Bogard depicts the surveillance society as a closed loop: Through being observed and documented, individuals are "simulated" as data within the system of interlocking networks of surveillance, and this simulation (what I tend to call a "data self") becomes for all intents and purposes the "real" person. We don't need to be watched, because we don't exist until after we've been seen — we exist only insofar as we are surveilled, and the profile posited by the processing of surveillance data is subsequently the "real" object of inquiry.

This mass-of-data simulated-person is put to work (rather than the physical body) in the engines of predictive analytics and the echo chambers of social media, manufacturing influence and cool. These engines, in turn, shape the individual's environment to tailor it to the data already collected and to elicit more data, which will continue to tighten the informatic noose.

"Work," Bogard claims, "is its record" — the point of work is to produce self-referential documentation of its occurrence. Work discipline is built in when workers are making information. To put that in contemporary terms: The point of being on social media is to produce and amass evidence of being on social media. (Look at me, I'm liking some stuff! And I got retweeted 14 times! Seven new followers!) Or to focus on another tautological dimension of our economy of signs, spectacle, and representations: the point of making things seem cool is to make cool seem like a real thing. The value of the cool produced depends on the system that contains its production; cool is meaningless outside the fashion system that it helps constitute and animate. When we make these things — social media content or cool (often the same thing) — we also intensify our dependence on the systems that give that material its value to us, that makes work meaningful. That's how work discipline and social control are built into the work process itself, which then requires no external oversight. As a bonus for capital, we are working whenever we are engaging with these systems, which is close to always.

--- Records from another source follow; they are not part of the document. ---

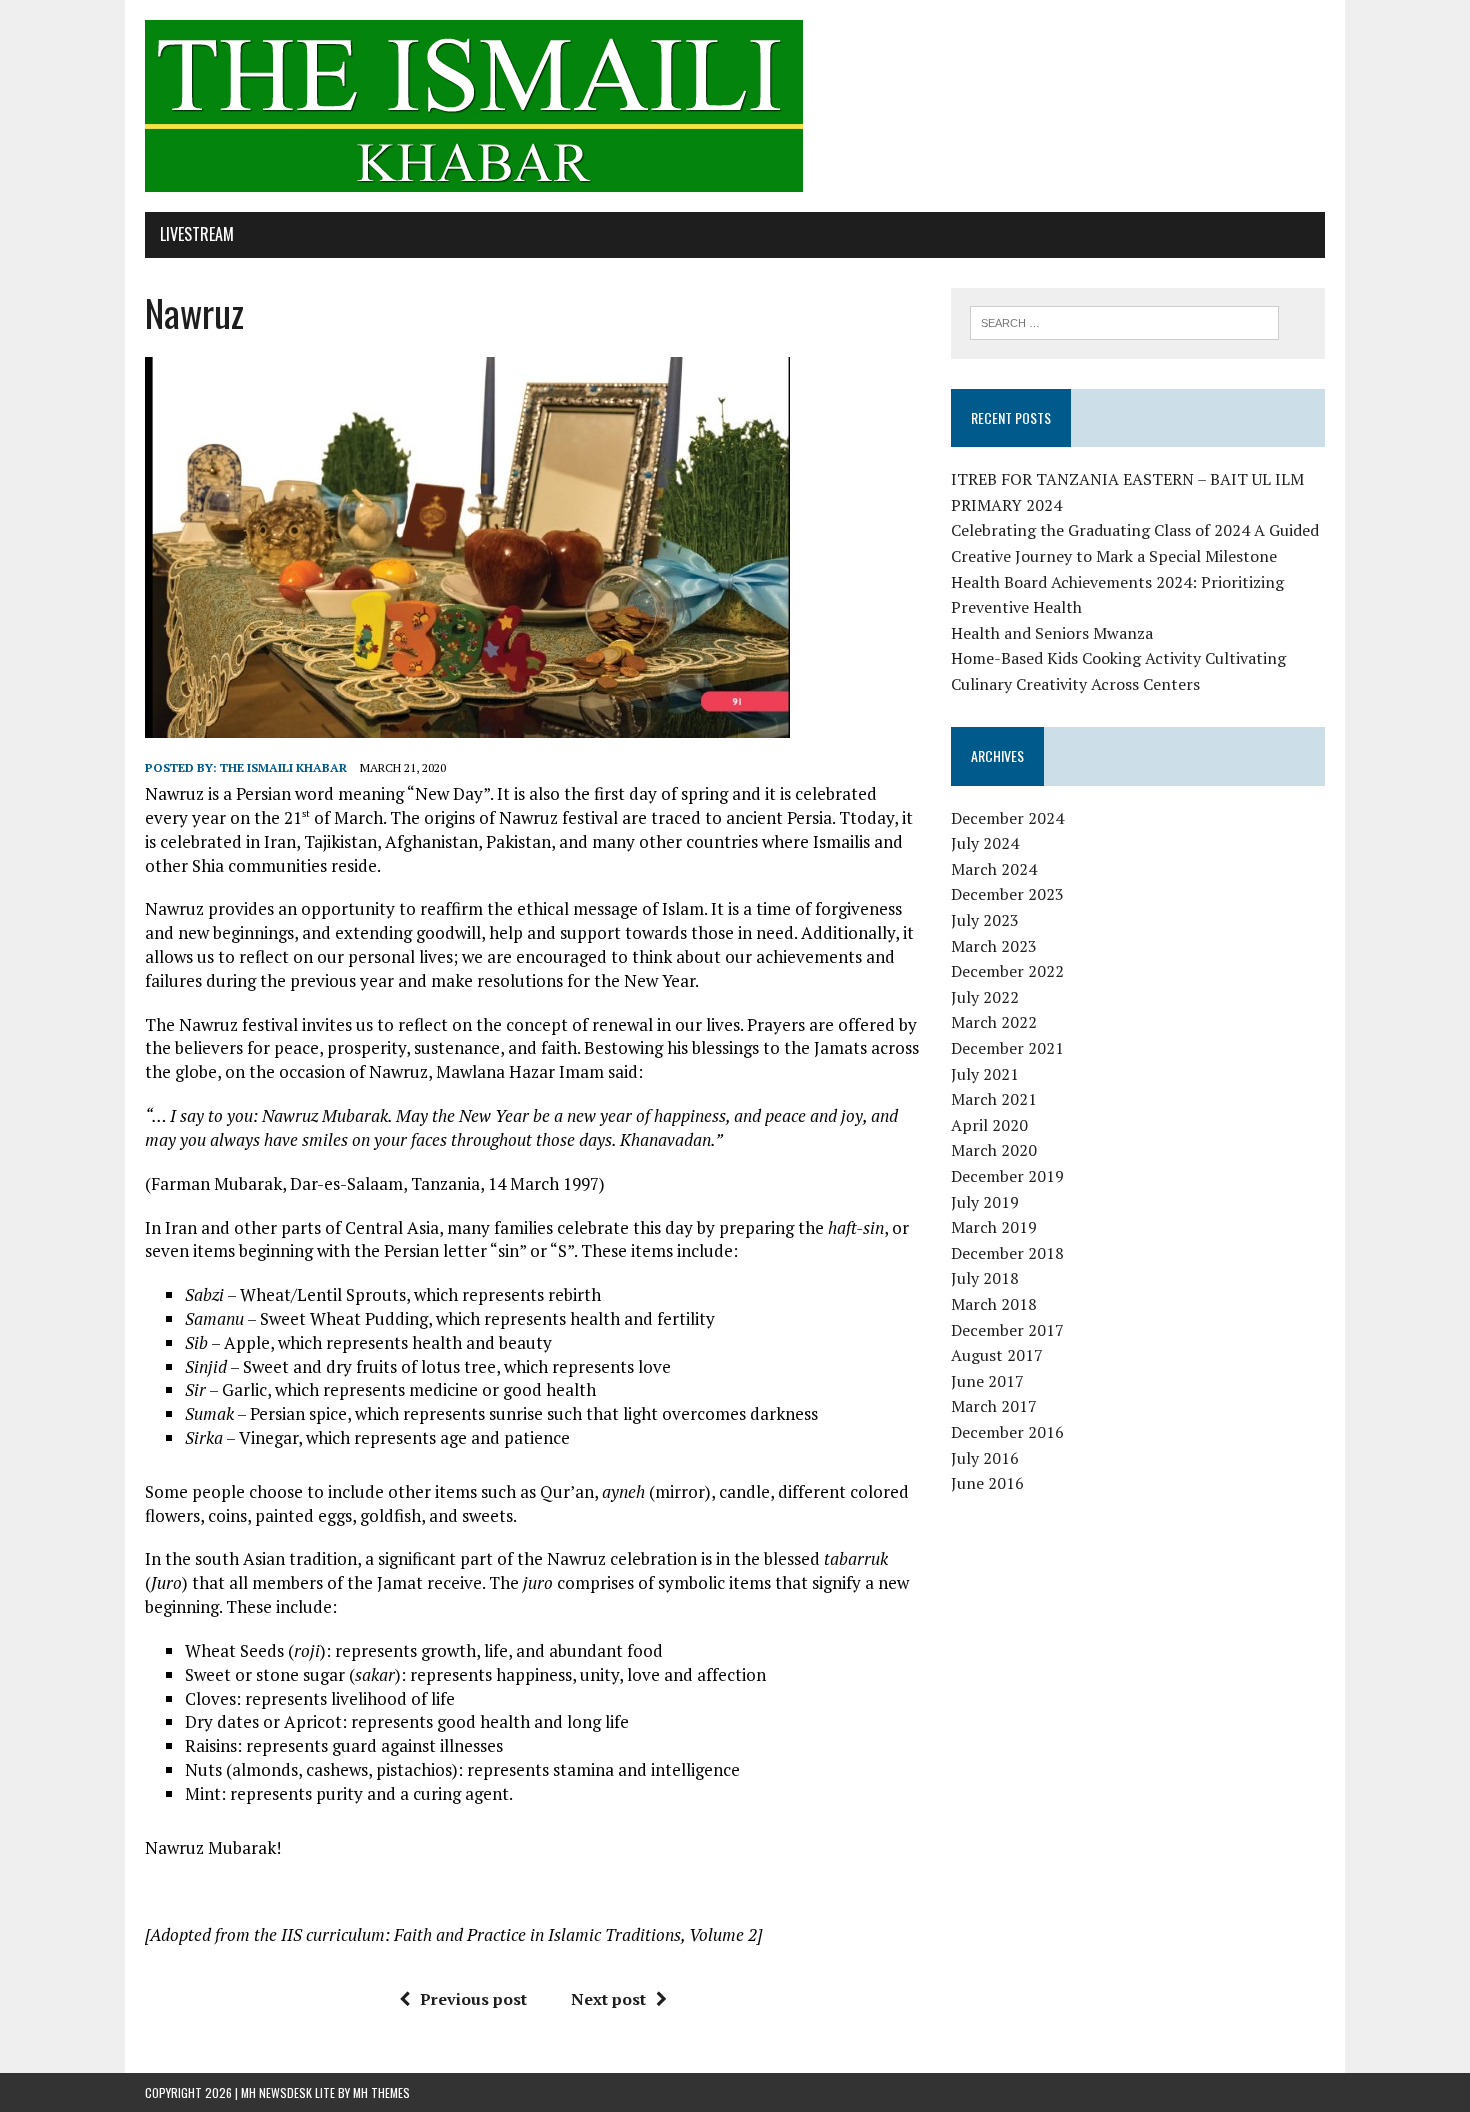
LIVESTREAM (197, 234)
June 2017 (987, 1381)
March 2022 (994, 1022)
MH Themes (381, 2092)
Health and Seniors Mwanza (1052, 633)
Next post (608, 1999)
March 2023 (994, 946)
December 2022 (1007, 971)
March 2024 (994, 869)
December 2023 (1007, 894)
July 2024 (985, 843)
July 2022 (985, 997)
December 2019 (1007, 1176)
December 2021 (1007, 1048)
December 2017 (1007, 1330)
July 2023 (985, 920)
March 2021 (994, 1099)
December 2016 (1007, 1432)
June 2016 (987, 1483)
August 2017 (997, 1355)
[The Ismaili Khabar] (735, 106)
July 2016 (985, 1458)
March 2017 (994, 1406)
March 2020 (994, 1150)
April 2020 (989, 1125)
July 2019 (985, 1202)
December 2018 (1007, 1253)
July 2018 (985, 1278)
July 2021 (985, 1074)
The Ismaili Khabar (283, 767)
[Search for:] (1124, 321)
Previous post (473, 1999)
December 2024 (1007, 818)
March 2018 (994, 1304)
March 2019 (994, 1227)
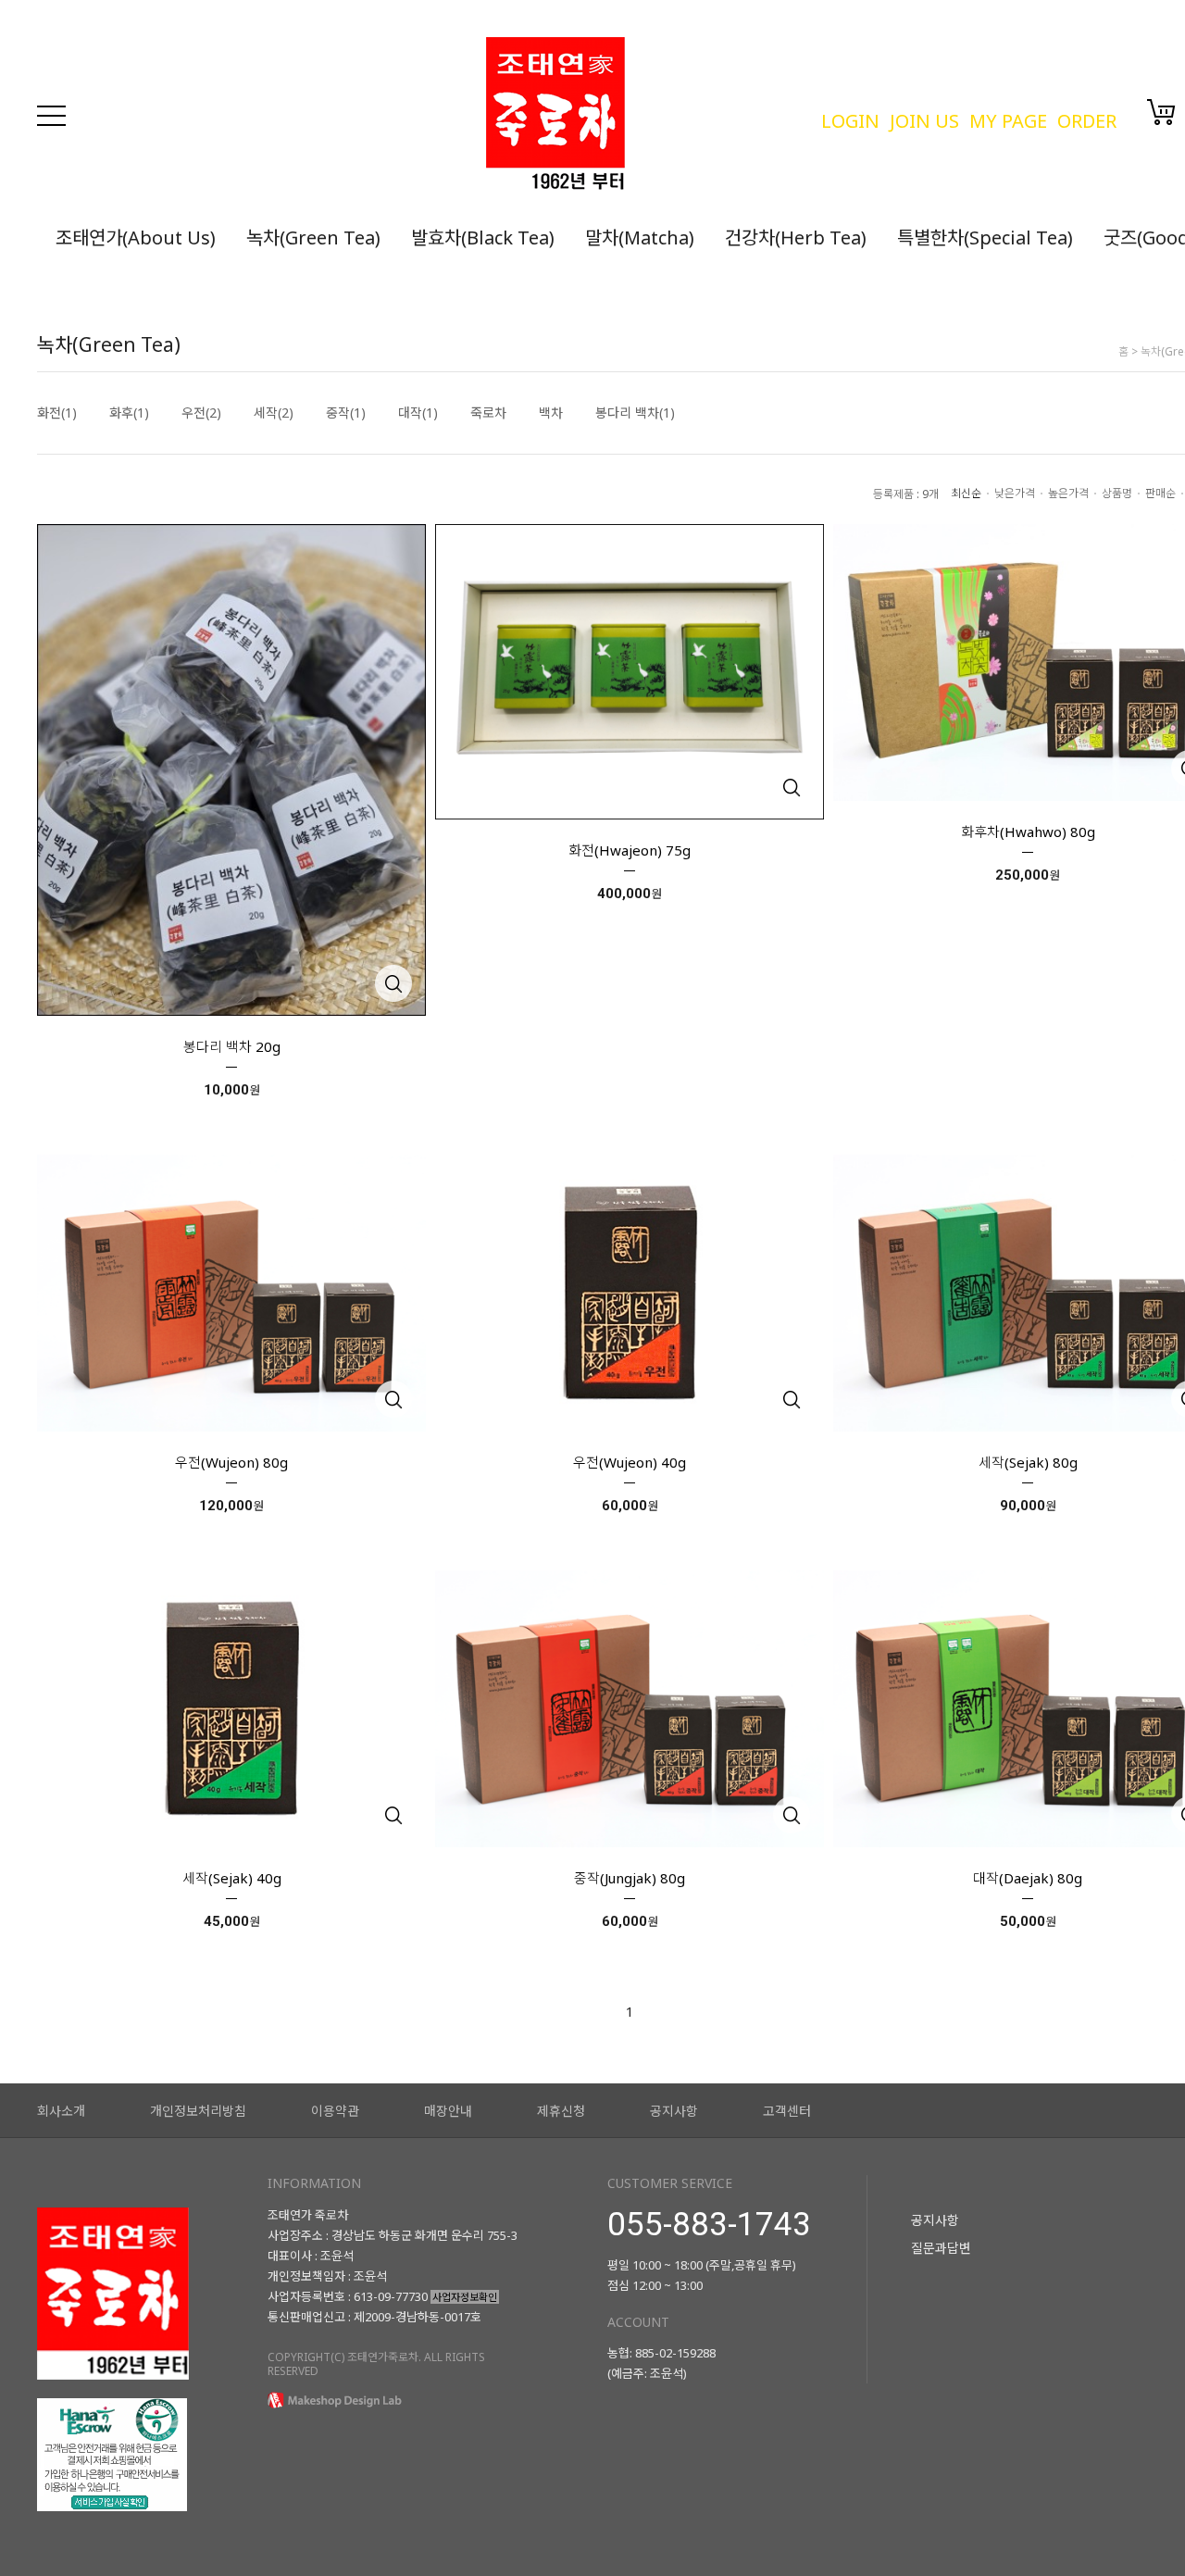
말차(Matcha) (639, 237)
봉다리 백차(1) (635, 413)
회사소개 (61, 2111)
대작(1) (418, 413)
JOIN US (924, 120)
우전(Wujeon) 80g (231, 1462)
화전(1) (57, 413)
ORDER (1086, 120)
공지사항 (674, 2111)
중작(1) (346, 413)
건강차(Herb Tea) (796, 237)
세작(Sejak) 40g (231, 1878)
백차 (551, 413)
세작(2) (273, 413)
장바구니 (1161, 112)
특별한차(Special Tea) (985, 237)
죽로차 (488, 413)
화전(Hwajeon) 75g (629, 850)
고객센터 (787, 2111)
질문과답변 (941, 2248)
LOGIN (850, 120)
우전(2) (201, 413)
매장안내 (448, 2111)
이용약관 (335, 2111)
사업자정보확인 (464, 2297)
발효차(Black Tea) (483, 237)
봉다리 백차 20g (232, 1046)
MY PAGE (1008, 120)
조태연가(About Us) (136, 237)
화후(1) (129, 413)
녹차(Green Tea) (313, 237)
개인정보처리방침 (198, 2111)
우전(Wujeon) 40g (629, 1462)
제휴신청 (561, 2111)
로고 (644, 115)
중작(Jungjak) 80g (629, 1878)
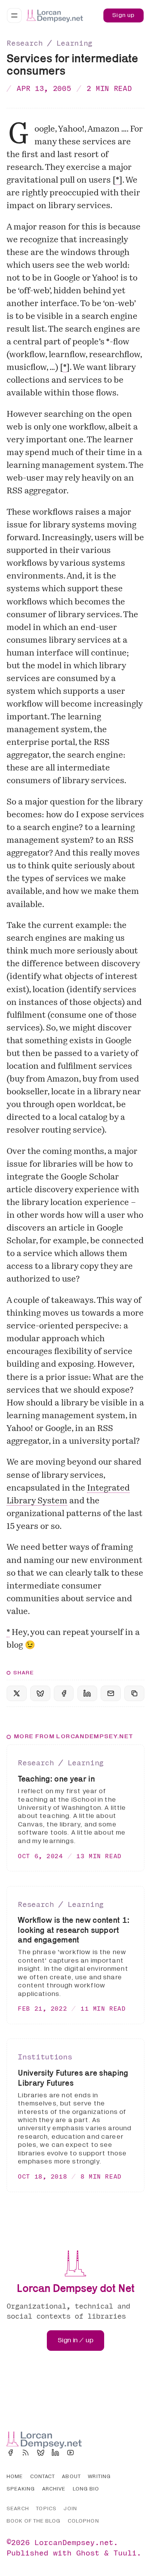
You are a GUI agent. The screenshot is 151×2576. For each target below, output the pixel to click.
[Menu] (14, 15)
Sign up (123, 15)
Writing (99, 2476)
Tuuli (125, 2552)
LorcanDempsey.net (73, 2542)
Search (18, 2508)
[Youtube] (70, 2452)
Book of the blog (33, 2521)
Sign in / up (76, 2340)
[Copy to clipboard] (134, 1693)
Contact (42, 2476)
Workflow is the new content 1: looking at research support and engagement (73, 1929)
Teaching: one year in (56, 1778)
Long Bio (86, 2488)
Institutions (45, 2056)
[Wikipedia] (85, 2452)
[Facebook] (10, 2452)
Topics (46, 2508)
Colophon (83, 2521)
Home (15, 2476)
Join (70, 2508)
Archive (54, 2488)
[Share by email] (110, 1693)
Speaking (21, 2488)
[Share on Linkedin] (87, 1693)
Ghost (88, 2552)
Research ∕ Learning (50, 43)
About (71, 2476)
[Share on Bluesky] (40, 1693)
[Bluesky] (41, 2452)
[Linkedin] (55, 2452)
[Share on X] (16, 1693)
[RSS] (25, 2452)
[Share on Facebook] (64, 1693)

When we are completely and inescapably constituted within the pool of data, privacy and publicity become, Bogard argues, indistinguishable, simultaneous, just as work and leisure become increasingly synonymous. Absolute connection (you are networked with everyone always) is also at once absolute aloneness (the network makes you a discrete node and forecloses the experience of transindividuality). Value ceases to be a matter of utility outside the realm of information — we're not making anything that we can "use" outside the systems that assign their symbolic worth. In that sense, we are, as Baudrillard writes, "beyond use value."

For-profit, surveillant social media is, no surprise, just capitalism writ small, then. Capitalism is the most comprehensive of systems that posit their own form of value and reorder life and user incentives accordingly. This is "real subsumption" in action, the condition in which capitalism dictates the forms of life and what makes life valuable for subjects constituted within it, so that the meaning of life appears inseparable from the accumulation of capital. Economic growth appears as the general good; profit and efficiency as values unto themselves. The worth, the meaning, of what any individual does registers only as wages.

The wrinkle ubiquitous surveillance adds to that is that it makes visibility into a form of wage. It lets capital "pay" workers in attention (which has pseudo-value in the data realm in the form of influence metrics, which seem currency-like but can't be spent or directly invested as capital) and thereby more thoroughly exploit them.

Affective privacy — the feeling of privacy — no longer involves withdrawing from networks of information circulation and value creation. Instead it means engaging with that network more intently, seeking an illusion of agency over it that is really just a trick of the interface in the end.  And in the process, more of our life is put to work for the owners of the networks. Privacy becomes labor, a new site for capitalist exploitation.